WHAT YOU HAVE TO DO
Look below for the line containing "This screenshot has width=438, height=164."; write out that line and each one after it to the end, exactly, and nothing else.

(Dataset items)

^^^^^^^^

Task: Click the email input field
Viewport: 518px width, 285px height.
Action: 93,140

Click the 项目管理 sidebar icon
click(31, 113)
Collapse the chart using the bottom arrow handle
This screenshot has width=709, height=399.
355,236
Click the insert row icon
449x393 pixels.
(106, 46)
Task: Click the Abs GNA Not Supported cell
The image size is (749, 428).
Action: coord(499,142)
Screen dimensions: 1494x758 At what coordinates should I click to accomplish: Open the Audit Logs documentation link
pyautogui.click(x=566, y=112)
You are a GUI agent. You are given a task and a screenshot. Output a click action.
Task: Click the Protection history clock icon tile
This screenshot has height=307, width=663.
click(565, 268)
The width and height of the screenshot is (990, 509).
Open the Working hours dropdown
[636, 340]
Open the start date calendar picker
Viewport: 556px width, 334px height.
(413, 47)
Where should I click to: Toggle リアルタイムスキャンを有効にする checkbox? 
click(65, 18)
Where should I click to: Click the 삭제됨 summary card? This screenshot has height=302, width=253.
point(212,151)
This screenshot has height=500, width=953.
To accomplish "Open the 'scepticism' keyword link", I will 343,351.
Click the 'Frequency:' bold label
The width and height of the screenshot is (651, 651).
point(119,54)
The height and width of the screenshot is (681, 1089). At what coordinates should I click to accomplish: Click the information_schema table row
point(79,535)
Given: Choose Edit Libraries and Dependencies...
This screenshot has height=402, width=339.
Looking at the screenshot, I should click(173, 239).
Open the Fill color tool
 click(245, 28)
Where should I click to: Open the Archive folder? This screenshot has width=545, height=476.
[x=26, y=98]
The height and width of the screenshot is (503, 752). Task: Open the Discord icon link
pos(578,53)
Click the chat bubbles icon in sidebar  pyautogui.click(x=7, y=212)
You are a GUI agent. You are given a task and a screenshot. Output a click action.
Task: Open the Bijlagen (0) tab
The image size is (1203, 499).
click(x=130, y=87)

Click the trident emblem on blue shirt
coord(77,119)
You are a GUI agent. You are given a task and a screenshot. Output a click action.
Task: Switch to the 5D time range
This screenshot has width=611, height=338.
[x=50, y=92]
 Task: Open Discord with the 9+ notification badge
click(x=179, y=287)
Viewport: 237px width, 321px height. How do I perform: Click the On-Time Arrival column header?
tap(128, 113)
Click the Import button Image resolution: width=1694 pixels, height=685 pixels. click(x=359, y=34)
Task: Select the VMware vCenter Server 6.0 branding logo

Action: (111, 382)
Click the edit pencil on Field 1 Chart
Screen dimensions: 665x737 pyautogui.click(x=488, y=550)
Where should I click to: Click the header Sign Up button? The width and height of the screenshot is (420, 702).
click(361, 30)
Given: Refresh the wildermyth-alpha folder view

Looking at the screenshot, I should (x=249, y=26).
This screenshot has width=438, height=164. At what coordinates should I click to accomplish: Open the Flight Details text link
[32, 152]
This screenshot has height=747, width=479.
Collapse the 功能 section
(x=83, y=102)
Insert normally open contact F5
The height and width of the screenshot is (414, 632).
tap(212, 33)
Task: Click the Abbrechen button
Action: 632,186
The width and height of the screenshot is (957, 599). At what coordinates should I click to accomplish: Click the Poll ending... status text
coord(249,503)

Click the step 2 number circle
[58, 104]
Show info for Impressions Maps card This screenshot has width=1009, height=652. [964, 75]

^^^^^^^^

WRITTEN RESPONSE
This screenshot has width=438, height=164. At what coordinates should I click to accomplish: Open the Flight Details text link
[32, 152]
This screenshot has height=747, width=479.
Collapse the 功能 section
(x=83, y=102)
Insert normally open contact F5
The height and width of the screenshot is (414, 632).
tap(212, 33)
Task: Click the Abbrechen button
Action: 632,186
The width and height of the screenshot is (957, 599). At what coordinates should I click to accomplish: Click the Poll ending... status text
coord(249,503)

Click the step 2 number circle
[58, 104]
Show info for Impressions Maps card This screenshot has width=1009, height=652. [964, 75]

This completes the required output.